Who supports I-522? Food activists, food co-ops, natural stores like Whole Foods Market, the Organic Consumers Association (who have called for a boycott of Safeway stores), and Dr. Bronner’s Magic Soaps (largest single donor). (Source: Wikipedia.)
Who opposes I-522? Large chemical corporations, Washington Friends of Farms and Forests, Northwest Food Processors, Washington Association of Wheat Growers and the Washington State Farm Bureau. (Source: Wikipedia.)
Public records of initiative donations are listed at the Washington State Public Disclosure Commission website. The largest contributors so far are Monsanto and DuPont Pioneer with $4.6 and $3.2 million in opposition, approaching the previous state record against a state-wide initiative. Dr Bronner’s Magic Soaps is the largest single contributor in support, with a total of $1.5 million.
Reportedly most of the money donated regarding I-522 is the dreaded “out of state” variety.
Monsanto works on many fronts to oppose food labeling laws. No big secret there. Hell, it almost seems like they’d oppose a label that said, “This is food.” (I think their lawyers advised them they can’t use that phrase.) Reportedly they hope to achieve a worldwide ban on GMO labeling via something called the Trans-Pacific Partnership (TPP). But that’s a whole other can of genetically engineered super worms.
It makes me wonder. If Monsanto is so opposed to labeling, why might that be? Using logical deduction I reason: Because we might not like what they’d say?
What are the other arguments against I-522?
- “Costly.” How? For foods already labeled you add a bit of text. For foods not currently labeled, you add a label and pass the cost on to the consumer.
- “Misleading.” Does the food contain GMO? This seems to be knowable information. It’s binary. True/false. I agree the meaning of GMO must be defined. Pick a definition, just like we do for organic, fat free, etc. and stick with it. Create a standard and tell the truth.
- “First of it’s kind.” Irrelevant. By this logic humans wouldn’t do anything. Ever.
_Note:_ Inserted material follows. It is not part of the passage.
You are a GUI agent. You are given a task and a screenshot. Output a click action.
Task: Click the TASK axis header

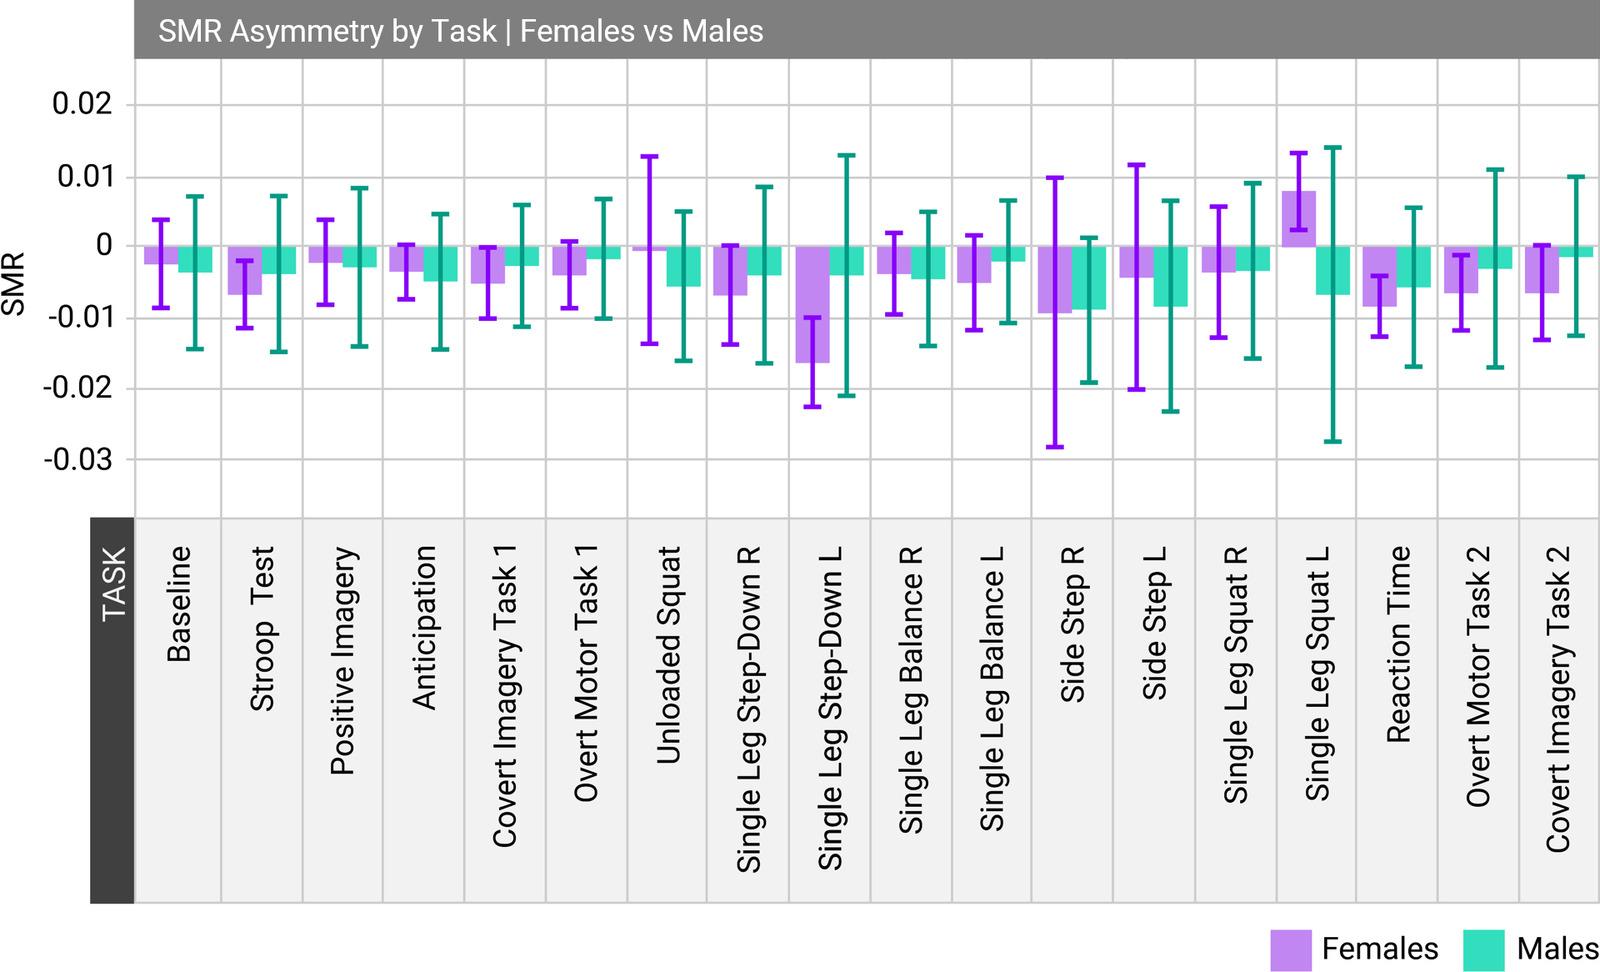pyautogui.click(x=113, y=583)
This is a logical fallacy red herring.
- “Requires special relabeling.” No, the law doesn’t. It merely requires certain labels in the state of Washington. There is no requirement that food producers use one label in Washington and different labels everywhere else. This decision is left up to the food producer. They could, for example, easily one-size-fits-all labeling and solve all organizational problems in one fell swoop. There is nothing in the initiative that prevents this. The fact that they don’t like it does not constitute a “requirement.”
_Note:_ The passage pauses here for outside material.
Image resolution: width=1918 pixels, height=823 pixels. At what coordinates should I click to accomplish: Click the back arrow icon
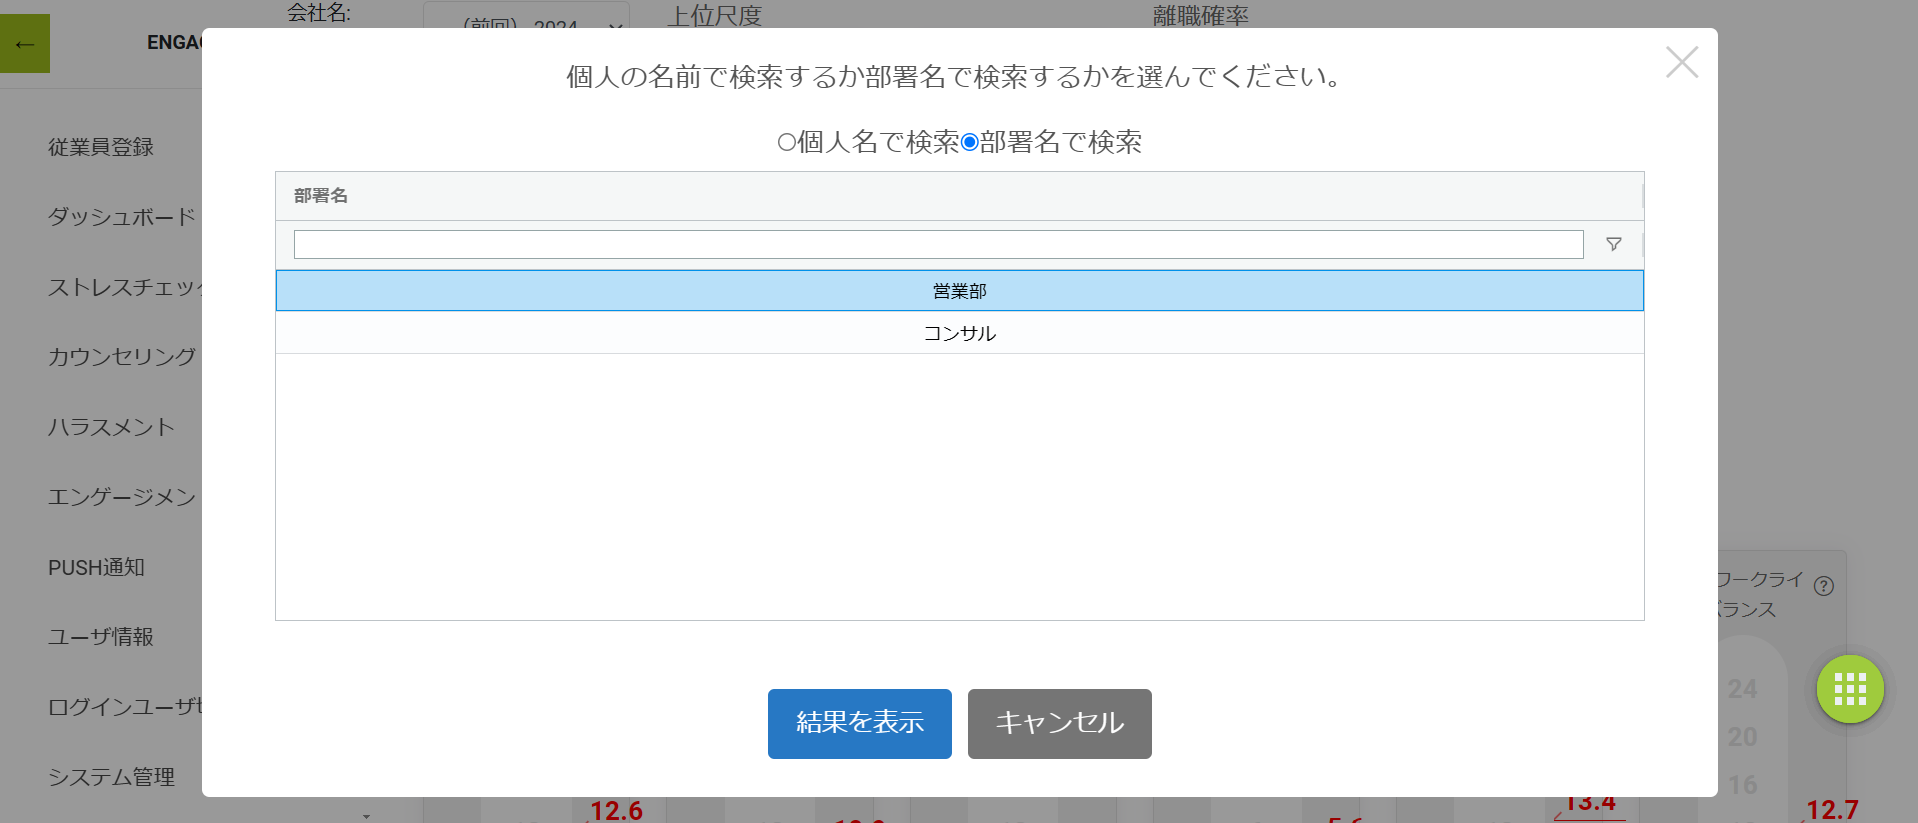[25, 44]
- “Sworn statements.” Just tell the truth and you’ll have no problems.
- “Confusing.” No system is perfect. But that doesn’t mean you do nothing at all. Create a standard, even if imperfect. It’s better than nothing.
We need to be nice to our farmers. After all, they make our food and that’s important. We want them to be profitable. To that end perhaps a discussion about big farming corporations would be more suitable? Anyway, an initiative like I-522 isn’t about punishing farmers or increasing their costs. It’s about human beings having a basic right to know what is in their food.
Labeling laws in our country are already so weak as to be practically meaningless. If you want to turn your stomach look up a list of things food producers are allow to glom together under the heading “natural flavors.” (Hint: I flush natural flavors almost every day of my life.)
The truth is that telling the truth about what is in food won’t actually kill anyone. It will, perhaps for the first time in centuries, allow people to know what they are putting in their mouths.